* _Extracted information_:
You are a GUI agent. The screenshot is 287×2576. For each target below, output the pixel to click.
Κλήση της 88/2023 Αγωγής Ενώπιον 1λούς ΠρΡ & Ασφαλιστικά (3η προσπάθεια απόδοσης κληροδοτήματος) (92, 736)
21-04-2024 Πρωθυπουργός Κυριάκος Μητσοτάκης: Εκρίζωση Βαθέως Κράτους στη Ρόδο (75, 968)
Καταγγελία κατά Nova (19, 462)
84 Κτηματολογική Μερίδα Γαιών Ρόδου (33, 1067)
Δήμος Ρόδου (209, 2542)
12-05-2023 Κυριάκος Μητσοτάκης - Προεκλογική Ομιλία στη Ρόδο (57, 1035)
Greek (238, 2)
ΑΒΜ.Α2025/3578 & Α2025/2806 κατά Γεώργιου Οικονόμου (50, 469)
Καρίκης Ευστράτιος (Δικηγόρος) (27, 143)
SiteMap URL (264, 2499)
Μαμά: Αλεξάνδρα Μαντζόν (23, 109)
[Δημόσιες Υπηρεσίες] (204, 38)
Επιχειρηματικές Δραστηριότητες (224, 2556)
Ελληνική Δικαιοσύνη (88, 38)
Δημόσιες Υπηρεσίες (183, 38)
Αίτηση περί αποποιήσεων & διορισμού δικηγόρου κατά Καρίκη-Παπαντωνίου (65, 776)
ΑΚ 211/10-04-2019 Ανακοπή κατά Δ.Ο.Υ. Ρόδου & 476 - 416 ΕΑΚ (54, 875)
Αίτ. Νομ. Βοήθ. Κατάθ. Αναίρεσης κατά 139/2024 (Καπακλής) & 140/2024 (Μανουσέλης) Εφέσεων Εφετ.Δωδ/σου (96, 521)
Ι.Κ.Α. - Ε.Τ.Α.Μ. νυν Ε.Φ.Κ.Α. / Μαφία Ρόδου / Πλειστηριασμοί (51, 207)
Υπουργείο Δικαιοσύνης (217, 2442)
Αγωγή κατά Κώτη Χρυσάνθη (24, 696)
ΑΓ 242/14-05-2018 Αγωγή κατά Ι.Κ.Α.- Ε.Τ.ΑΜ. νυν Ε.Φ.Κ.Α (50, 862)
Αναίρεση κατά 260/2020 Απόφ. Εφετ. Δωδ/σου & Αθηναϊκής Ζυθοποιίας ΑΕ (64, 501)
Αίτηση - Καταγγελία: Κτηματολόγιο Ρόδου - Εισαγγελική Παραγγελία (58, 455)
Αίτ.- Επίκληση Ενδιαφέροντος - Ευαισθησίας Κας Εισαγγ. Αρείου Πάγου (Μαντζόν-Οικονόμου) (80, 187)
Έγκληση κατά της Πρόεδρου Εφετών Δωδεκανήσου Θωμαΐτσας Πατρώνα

* _Work required_: Only the lines from the start of the listing through the line with "Δημόσιες Υπηρεσίες (183, 38)" should be repeated, each exactly as it stands.

* _Written answer_:
You are a GUI agent. The screenshot is 287×2576. For each target below, output the pixel to click.
Κλήση της 88/2023 Αγωγής Ενώπιον 1λούς ΠρΡ & Ασφαλιστικά (3η προσπάθεια απόδοσης κληροδοτήματος) (92, 736)
21-04-2024 Πρωθυπουργός Κυριάκος Μητσοτάκης: Εκρίζωση Βαθέως Κράτους στη Ρόδο (75, 968)
Καταγγελία κατά Nova (19, 462)
84 Κτηματολογική Μερίδα Γαιών Ρόδου (33, 1067)
Δήμος Ρόδου (209, 2542)
12-05-2023 Κυριάκος Μητσοτάκης - Προεκλογική Ομιλία στη Ρόδο (57, 1035)
Greek (238, 2)
ΑΒΜ.Α2025/3578 & Α2025/2806 κατά Γεώργιου Οικονόμου (50, 469)
Καρίκης Ευστράτιος (Δικηγόρος) (27, 143)
SiteMap URL (264, 2499)
Μαμά: Αλεξάνδρα Μαντζόν (23, 109)
[Δημόσιες Υπηρεσίες] (204, 38)
Επιχειρηματικές Δραστηριότητες (224, 2556)
Ελληνική Δικαιοσύνη (88, 38)
Δημόσιες Υπηρεσίες (183, 38)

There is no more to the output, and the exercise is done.